(DATA FOR REVIEW):
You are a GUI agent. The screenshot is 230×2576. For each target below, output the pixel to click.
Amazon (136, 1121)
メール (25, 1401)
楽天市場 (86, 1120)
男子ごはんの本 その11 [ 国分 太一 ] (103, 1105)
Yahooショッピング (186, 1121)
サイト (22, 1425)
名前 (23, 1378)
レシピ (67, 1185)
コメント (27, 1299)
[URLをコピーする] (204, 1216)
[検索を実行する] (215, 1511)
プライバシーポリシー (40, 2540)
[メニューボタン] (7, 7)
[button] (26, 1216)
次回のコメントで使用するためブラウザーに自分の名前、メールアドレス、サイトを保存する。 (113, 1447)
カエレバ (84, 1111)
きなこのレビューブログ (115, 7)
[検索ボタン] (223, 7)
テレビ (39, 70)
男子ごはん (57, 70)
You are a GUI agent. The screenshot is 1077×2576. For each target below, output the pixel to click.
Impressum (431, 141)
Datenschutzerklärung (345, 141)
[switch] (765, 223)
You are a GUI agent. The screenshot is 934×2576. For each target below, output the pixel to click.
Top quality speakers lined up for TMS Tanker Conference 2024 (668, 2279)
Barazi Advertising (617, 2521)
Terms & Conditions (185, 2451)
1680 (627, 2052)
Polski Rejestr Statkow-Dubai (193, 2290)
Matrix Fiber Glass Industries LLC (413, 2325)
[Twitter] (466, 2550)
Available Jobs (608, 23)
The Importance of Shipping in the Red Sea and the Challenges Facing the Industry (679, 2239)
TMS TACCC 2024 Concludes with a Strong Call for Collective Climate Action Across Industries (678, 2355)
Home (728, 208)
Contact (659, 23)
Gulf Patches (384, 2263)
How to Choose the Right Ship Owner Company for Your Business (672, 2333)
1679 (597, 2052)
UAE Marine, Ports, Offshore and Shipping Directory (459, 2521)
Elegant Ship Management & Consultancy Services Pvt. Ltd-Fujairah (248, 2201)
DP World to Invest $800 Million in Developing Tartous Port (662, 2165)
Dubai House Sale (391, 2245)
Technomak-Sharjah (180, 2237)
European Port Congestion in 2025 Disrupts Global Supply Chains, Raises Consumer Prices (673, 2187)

(PROBLEM TO SOLVE): Your response must consist of all the records, retyped exactly.

(SOLUTION TO THIS EXERCISE):
You are a GUI agent. The screenshot is 230×2576. For each target below, output the pixel to click.
Amazon (136, 1121)
メール (25, 1401)
楽天市場 (86, 1120)
男子ごはんの本 その11 [ 国分 太一 ] (103, 1105)
Yahooショッピング (186, 1121)
サイト (22, 1425)
名前 (23, 1378)
レシピ (67, 1185)
コメント (27, 1299)
[URLをコピーする] (204, 1216)
[検索を実行する] (215, 1511)
プライバシーポリシー (40, 2540)
[メニューボタン] (7, 7)
[button] (26, 1216)
次回のコメントで使用するためブラウザーに自分の名前、メールアドレス、サイトを保存する。 (113, 1447)
カエレバ (84, 1111)
きなこのレビューブログ (115, 7)
[検索ボタン] (223, 7)
テレビ (39, 70)
男子ごはん (57, 70)
You are a GUI agent. The screenshot is 1077×2576. For each target below, output the pixel to click.
Impressum (431, 141)
Datenschutzerklärung (345, 141)
[switch] (765, 223)
You are a GUI agent. The screenshot is 934×2576. For each target below, output the pixel to click.
Top quality speakers lined up for TMS Tanker Conference 2024 (668, 2279)
Barazi Advertising (617, 2521)
Terms & Conditions (185, 2451)
1680 (627, 2052)
Polski Rejestr Statkow-Dubai (193, 2290)
Matrix Fiber Glass Industries LLC (413, 2325)
[Twitter] (466, 2550)
Available Jobs (608, 23)
The Importance of Shipping in the Red Sea and the Challenges Facing the Industry (679, 2239)
TMS TACCC 2024 Concludes with a Strong Call for Collective Climate Action Across Industries (678, 2355)
Home (728, 208)
Contact (659, 23)
Gulf Patches (384, 2263)
How to Choose the Right Ship Owner Company for Your Business (672, 2333)
1679 (597, 2052)
UAE Marine, Ports, Offshore and Shipping Directory (459, 2521)
Elegant Ship Management & Consultancy Services Pvt. Ltd-Fujairah (248, 2201)
DP World to Invest $800 Million in Developing Tartous Port (662, 2165)
Dubai House Sale (391, 2245)
Technomak-Sharjah (180, 2237)
European Port Congestion in 2025 Disrupts Global Supply Chains, Raises Consumer Prices (673, 2187)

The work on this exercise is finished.